E Saggiorato, R De Pompa, M Volante, S Cappia, F Arecco, A P Dei Tos, F Orlandi, and M Papotti
The distinction of benign from malignant follicular thyroid neoplasms remains a difficult task in diagnostic fine-needle aspiration cytology, and some discrepant results have been reported for the individual immunocytochemical markers of malignancy proposed so far. The aim of this study was to test if the combined use of a panel of markers could improve the diagnostic accuracy in the preoperative cytological evaluation of ‘follicular neoplasms’ in an attempt to reduce the number of thyroidectomies performed for benign lesions.
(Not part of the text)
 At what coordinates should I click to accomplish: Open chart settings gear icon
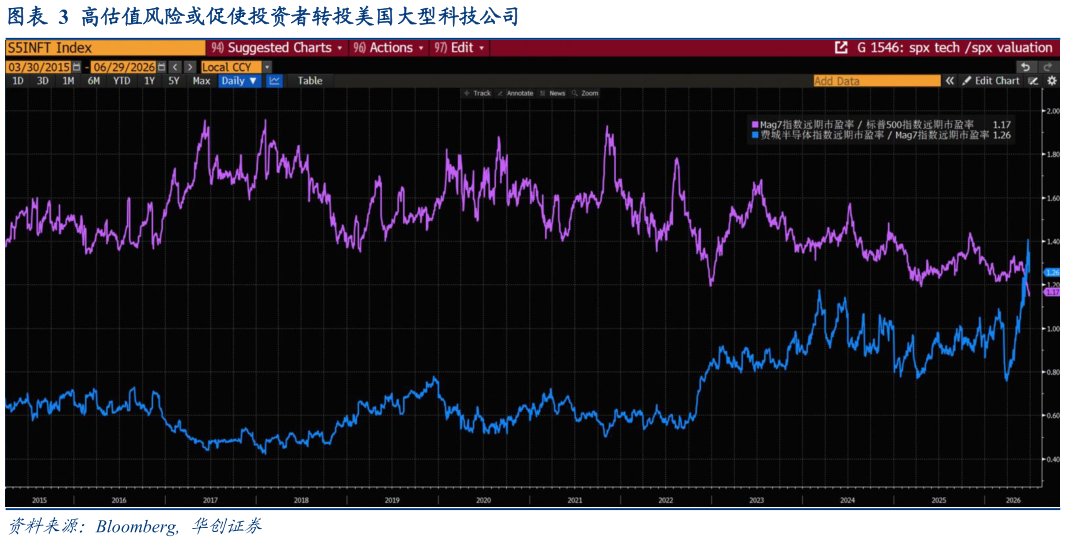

The immunocytochemical expression of galectin-3, HBME-1, thyroperoxidase, cytokeratin-19 and keratan-sulfate was retrospectively analyzed in 125 consecutive fine-needle aspiration samples (cell blocks) of indeterminate diagnoses of ‘follicular thyroid neoplasm’, and compared with their corresponding surgical specimens, including 33 follicular carcinomas, 42 papillary carcinomas and 50 follicular adenomas. Statistical analysis on each marker confirmed that galectin-3 and HBME-1 were the most sensitive (92% and 80% respectively) and specific (94% and 96% respectively) molecules. The use of these two markers sequentially in non-oncocytic lesions (testing HBME-1 as a second marker whenever galectin-3 proved negative) increased the sensitivity and specificity up to 97% and 95% respectively. In oncocytic lesions, HBME-1 proved to be less sensitive, and the sequential combination of galectin-3 and cytokeratin-19 reached 100% of both specificity and sensitivity. Our data showed that, as compared with the use of single markers, the sequential combination of two markers represents the most accurate immunohistochemical panel in managing patients with a fine-needle aspiration biopsy diagnosis of ‘follicular neoplasms’, especially in otherwise controversial categories such as oncocytic tumours. The combination of three or more markers did not substantially improve the diagnostic accuracy of the test.